Unanswered Questions
Independent experts and community advocates have raised critical unanswered questions:

  • Unclear “depressurization” – LANL said “no internal pressure was found” in a container, but also claimed it was “depressurized.” If no pressure existed, what was released?

  • Unanswered helium questions – NMED stated helium was released, but LANL has not explained its origin. Was it introduced at sealing of the outer container, or a decay product of tritium?

  • Monitoring limits undisclosed – LANL has not disclosed the detection limits of its monitoring equipment. Readings “indistinguishable from zero” could still mask releases.


DOE NNSA Gives Misleading Statements on Native America Calling
On a recent Native America Calling program, DOE NNSA’s Los Alamos Field Office Deputy Director Pat Moss compared LANL venting to global natural tritium stocks. Independent expert Dr. Arjun Makhijani pointed out this comparison as misleading: “The problem is not global background, but local contamination. If venting occurs in rain and calm winds, local rainfall could exceed U.S. drinking water standards by hundreds to thousands of times.”

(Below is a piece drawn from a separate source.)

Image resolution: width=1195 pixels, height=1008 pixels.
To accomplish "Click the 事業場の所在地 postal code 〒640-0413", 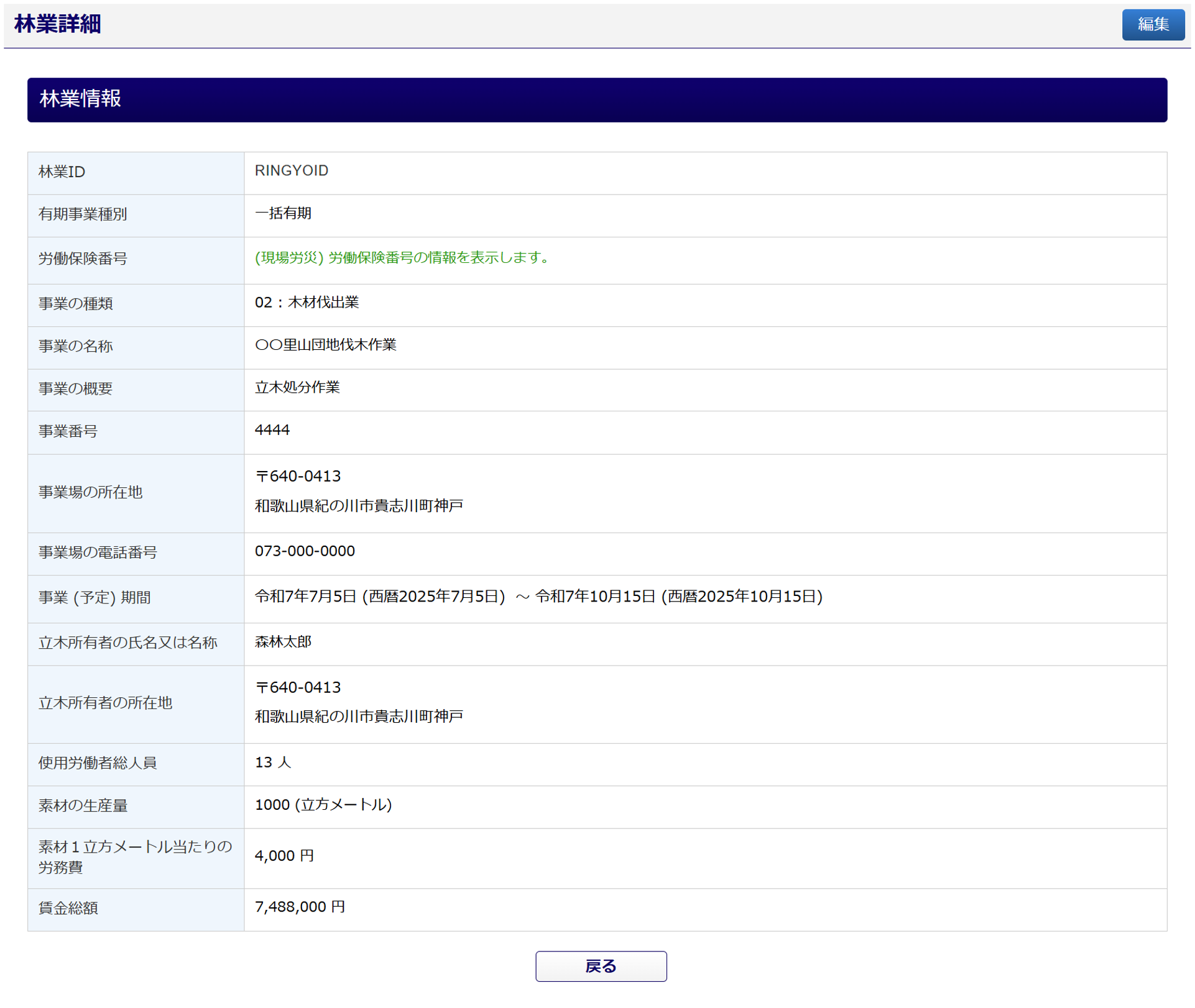I will click(x=298, y=476).
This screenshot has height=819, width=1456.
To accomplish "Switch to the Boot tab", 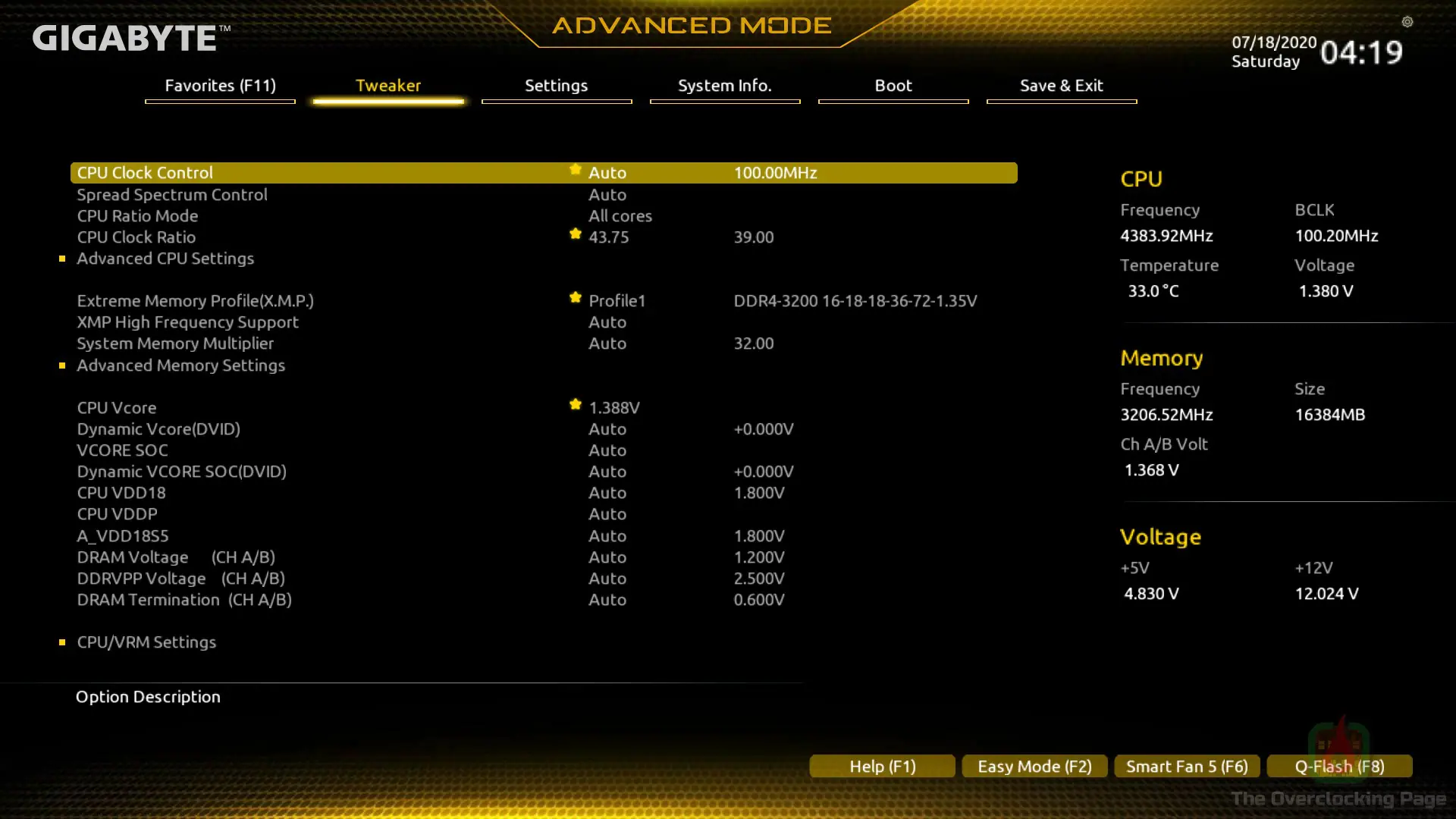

In their most recent public meeting, LANL admitted that infants could receive three times the radiation dose as adults. During the interview, Dr. Makhijani pressed this point – if adults are modeled at 6 mrem, that means infants could be at 18 mrem, nearly double the EPA’s 10 mrem compliance limit. Instead of addressing this directly, Mr. Moss provided a stock line, “We will be compliant with the regulatorily imposed release threshold and will be doing the calculations per the regulation.”

That is exactly the problem – hiding behind regulatory caps while ignoring clear evidence that infants, our most vulnerable, face exposures above legal limits.

DOE NNSA also pointed to the Defense Nuclear Facilities Safety Board (DNFSB) – an independent federal oversight body created by Congress – as if it had declared the tritium venting operation as “fully protective of the public”. That is misleading. First, the DNFSB has been operating without a quorum for months, limiting its ability to issue independent recommendations. Second, what the Board staff said in its July 2025 presentation was that the overall nuclear safety risk to the public is low if DOE’s proposed controls are followed. The DNFSB has also flagged ongoing safety concerns at LANL including deficiencies in Area G’s safety analysis and risk to workers.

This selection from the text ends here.